Mentors, trainers and state officials from Bulgaria taking part in NEST discussed the project results and participated in a creative workshop
“Our common purpose is children’s wellbeing, and it makes our efforts worthwhile.” This line comes from a letter that mentors wrote to their colleagues – the novice teachers they supported through the NEST (Novice Educator Support and Training) project.
The letter was drafted during this year’s final meeting of the Bulgarian participants in the project. The meeting took place on June 29th and 30th, and it was the first time they met in person since COVID-19 measures were lifted in Bulgaria. In addition to the 57 mentors trained under the project, it was also attended by their trainers and state representatives, including Marieta Georgieva, who is a Deputy Minister of Education.
Neli Koleva, NEST Project Manager and Strategic Partnerships Lead at Teach for Bulgaria, presented the results achieved so far and outlined the year ahead.
“We have worked with over 180 teachers, made over 500 classroom visits, shared challenges and solutions, but most importantly, we are building a supportive community. None of us have all the answers, there never are ready-made solutions in supporting novice teachers, so investing in an active professional learning community is key” Koleva said.
Data collected by researchers at the University of Duisburg-Essen, who evaluate the project, shows that the education experts’ mentorship skills have improved during the project. Over 90% agree or strongly agree that the training has equipped them to independently support novice teachers. This is also linked to the fact that, as a result of the training, the majority of experts feel more confident in their professional role. This in turn makes them more trustworthy in the eyes of the teachers.
In the coming year, mentors will continue their work with three new novice teachers each, while receiving additional support from the trainers. Increasing teachers’ engagement in the mentorship process and strengthening the trust between themselves and their mentees are some of the key challenges for mentors during this second year of NEST.

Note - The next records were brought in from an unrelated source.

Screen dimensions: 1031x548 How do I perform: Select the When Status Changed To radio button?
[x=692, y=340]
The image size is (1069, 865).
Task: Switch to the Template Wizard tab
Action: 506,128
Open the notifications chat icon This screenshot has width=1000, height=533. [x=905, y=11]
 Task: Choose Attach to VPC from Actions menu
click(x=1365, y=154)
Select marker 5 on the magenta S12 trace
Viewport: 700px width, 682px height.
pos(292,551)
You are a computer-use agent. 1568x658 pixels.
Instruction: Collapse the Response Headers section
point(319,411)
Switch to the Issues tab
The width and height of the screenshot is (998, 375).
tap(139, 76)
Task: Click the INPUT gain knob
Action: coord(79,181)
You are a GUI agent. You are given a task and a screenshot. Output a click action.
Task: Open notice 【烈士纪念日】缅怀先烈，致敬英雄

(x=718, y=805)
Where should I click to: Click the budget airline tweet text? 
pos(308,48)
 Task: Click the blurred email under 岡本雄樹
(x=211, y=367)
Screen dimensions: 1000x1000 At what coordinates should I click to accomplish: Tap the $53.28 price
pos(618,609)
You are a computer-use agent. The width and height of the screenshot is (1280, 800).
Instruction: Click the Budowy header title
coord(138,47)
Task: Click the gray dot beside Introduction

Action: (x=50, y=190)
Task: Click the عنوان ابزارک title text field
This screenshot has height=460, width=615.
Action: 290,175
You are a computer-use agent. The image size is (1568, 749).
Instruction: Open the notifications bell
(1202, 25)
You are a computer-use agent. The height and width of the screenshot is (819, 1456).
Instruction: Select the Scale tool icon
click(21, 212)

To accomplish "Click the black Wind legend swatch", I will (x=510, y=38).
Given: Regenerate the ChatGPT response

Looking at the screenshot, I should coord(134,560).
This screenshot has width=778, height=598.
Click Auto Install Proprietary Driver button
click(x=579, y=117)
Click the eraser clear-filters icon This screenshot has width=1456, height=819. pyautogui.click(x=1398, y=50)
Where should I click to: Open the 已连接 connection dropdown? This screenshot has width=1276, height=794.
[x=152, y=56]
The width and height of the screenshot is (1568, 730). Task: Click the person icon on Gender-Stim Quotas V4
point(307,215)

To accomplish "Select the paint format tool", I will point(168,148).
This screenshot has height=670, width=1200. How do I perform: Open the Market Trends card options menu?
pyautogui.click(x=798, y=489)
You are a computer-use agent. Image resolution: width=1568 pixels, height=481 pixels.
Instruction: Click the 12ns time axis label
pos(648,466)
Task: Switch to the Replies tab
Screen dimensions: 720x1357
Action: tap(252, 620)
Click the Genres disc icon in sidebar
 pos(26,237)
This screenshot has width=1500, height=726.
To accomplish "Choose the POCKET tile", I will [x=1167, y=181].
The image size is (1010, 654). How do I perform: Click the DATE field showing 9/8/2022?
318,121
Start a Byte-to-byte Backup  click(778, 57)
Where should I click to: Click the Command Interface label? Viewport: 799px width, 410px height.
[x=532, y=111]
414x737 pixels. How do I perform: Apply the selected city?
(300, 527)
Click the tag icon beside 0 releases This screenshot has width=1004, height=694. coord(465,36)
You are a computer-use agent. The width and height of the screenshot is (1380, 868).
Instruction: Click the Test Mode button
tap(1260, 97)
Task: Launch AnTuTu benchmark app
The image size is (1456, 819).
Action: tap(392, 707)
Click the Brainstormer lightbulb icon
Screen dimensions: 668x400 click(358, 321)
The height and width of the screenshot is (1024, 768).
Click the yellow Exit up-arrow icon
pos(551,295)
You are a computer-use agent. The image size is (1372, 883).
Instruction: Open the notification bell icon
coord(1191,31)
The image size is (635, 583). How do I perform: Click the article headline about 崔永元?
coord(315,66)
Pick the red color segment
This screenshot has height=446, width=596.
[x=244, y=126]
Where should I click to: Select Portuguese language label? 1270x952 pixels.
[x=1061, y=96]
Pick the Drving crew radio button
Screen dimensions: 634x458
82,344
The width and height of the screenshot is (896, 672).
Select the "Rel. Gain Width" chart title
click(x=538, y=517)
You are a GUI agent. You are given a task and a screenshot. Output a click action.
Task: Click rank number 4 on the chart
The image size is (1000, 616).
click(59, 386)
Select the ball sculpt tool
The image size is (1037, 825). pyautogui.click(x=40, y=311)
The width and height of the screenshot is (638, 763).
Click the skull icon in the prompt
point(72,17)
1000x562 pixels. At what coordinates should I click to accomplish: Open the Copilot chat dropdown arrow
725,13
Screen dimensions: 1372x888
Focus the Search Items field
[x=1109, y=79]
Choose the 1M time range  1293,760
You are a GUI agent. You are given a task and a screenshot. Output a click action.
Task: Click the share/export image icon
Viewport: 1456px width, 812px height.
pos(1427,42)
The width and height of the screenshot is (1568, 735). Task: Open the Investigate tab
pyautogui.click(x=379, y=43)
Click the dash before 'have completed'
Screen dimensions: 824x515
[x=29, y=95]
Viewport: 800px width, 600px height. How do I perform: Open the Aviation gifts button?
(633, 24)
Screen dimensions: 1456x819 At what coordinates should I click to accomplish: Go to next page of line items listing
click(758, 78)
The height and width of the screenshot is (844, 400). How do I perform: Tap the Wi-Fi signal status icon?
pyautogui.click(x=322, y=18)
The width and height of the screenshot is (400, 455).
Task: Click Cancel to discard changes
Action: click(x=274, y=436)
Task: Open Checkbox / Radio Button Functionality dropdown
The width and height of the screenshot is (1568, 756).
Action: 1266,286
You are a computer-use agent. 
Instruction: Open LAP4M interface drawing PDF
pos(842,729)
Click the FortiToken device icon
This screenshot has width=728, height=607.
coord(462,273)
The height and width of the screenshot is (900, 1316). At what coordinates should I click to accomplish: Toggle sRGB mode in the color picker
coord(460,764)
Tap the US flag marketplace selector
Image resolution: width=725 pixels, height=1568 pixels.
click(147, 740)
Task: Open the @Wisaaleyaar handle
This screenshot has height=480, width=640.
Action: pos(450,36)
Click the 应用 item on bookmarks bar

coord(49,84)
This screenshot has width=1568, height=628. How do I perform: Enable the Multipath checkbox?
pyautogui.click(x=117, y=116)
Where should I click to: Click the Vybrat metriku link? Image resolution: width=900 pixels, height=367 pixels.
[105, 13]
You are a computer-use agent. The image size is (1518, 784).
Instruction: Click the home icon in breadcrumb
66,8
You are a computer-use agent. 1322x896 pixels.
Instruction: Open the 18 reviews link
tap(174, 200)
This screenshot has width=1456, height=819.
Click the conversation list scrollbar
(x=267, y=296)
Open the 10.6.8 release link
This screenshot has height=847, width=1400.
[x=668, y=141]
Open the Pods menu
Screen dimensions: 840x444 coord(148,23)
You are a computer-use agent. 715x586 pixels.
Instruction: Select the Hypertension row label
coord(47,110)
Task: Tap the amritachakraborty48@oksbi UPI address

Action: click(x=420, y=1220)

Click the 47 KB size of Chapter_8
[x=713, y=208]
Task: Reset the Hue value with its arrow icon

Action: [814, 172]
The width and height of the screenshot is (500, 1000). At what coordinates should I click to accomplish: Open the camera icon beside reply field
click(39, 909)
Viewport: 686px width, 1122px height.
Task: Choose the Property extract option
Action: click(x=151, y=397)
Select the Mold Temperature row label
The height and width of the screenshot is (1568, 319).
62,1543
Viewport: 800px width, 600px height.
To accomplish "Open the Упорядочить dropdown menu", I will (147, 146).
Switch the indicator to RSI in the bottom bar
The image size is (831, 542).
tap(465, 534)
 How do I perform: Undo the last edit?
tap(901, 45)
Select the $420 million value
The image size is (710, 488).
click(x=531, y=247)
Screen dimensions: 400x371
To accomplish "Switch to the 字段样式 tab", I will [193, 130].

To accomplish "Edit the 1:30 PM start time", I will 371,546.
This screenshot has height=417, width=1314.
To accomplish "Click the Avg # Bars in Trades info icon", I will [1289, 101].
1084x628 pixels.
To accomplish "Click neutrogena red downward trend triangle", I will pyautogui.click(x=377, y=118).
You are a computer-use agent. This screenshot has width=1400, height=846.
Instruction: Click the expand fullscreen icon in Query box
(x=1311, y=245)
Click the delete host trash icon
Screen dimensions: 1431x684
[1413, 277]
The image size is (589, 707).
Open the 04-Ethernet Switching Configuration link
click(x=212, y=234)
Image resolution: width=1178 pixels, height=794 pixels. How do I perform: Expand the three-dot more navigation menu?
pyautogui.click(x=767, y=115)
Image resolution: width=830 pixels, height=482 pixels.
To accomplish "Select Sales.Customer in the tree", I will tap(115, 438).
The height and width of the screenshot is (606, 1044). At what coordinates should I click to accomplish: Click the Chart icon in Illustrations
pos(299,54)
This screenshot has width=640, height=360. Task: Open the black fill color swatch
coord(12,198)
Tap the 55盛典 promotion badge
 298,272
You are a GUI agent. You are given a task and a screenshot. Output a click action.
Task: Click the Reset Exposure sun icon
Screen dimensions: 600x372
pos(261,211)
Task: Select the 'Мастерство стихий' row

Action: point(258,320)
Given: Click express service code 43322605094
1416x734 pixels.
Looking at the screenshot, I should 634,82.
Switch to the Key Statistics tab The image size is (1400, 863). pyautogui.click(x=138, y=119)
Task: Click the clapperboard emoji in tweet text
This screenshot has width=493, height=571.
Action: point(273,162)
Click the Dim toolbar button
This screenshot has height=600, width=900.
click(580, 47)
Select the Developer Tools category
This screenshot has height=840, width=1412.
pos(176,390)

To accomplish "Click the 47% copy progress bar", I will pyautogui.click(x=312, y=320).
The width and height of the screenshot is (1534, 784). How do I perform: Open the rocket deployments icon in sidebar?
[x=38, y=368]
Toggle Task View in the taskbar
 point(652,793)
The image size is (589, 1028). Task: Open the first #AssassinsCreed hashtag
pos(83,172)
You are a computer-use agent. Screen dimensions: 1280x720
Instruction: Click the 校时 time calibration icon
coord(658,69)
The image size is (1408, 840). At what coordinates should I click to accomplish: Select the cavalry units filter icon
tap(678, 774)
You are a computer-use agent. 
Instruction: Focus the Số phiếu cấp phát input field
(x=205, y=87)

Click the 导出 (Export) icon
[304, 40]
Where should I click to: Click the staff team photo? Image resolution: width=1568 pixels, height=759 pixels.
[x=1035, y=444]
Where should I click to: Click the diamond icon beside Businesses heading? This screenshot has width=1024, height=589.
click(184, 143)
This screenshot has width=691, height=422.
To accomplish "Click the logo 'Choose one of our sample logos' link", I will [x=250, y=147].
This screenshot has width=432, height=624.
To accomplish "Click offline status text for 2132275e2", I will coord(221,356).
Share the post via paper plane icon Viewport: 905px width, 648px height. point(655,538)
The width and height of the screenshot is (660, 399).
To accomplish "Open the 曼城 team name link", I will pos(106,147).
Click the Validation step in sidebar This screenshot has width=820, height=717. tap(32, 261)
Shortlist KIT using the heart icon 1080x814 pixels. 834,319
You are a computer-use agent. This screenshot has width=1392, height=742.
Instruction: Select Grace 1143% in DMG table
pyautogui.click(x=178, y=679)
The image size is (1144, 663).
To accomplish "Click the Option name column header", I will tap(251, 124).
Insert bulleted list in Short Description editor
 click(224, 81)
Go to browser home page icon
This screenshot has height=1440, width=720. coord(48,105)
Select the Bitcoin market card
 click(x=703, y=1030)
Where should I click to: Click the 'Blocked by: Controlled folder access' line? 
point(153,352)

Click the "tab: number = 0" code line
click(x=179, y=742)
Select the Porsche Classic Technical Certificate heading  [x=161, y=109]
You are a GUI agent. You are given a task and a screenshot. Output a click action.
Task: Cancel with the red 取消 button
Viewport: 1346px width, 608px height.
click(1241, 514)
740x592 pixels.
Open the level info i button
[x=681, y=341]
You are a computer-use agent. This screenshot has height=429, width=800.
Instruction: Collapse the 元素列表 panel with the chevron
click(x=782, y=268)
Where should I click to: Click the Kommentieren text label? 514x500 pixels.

In addition to serving as a platform for discussion, the meeting allowed for mentors to get to know each other and work as a team on fun tasks, using the practices discussed with novice teachers through the project.
“50% of novice teachers will leave the profession within two years. You will not be able to prevent all of them from quitting. But for those people you worked with during the year, your support probably means everything” Koleva said at the end of the meeting.
The NEST project, which was launched in March 2021, explores the question of what an effective programme for novice teachers and their mentors should look like. Educational experts from 5 European countries and 7 education systems have come together to find the answer to this question. Their goal is to approbate a training program for mentors of novice teachers which can then be included in national policies.
Overall, 450+ mentors from 39 regions are being trained across the EU through the NEST project. Project partners include Ministries of Education and Teach For- organisations in Austria, Belgium, Bulgaria, Romania and Spain, together with a teacher union “Podkrepa”, a schools association “SEGEC” and the University of Duisburg-Essen.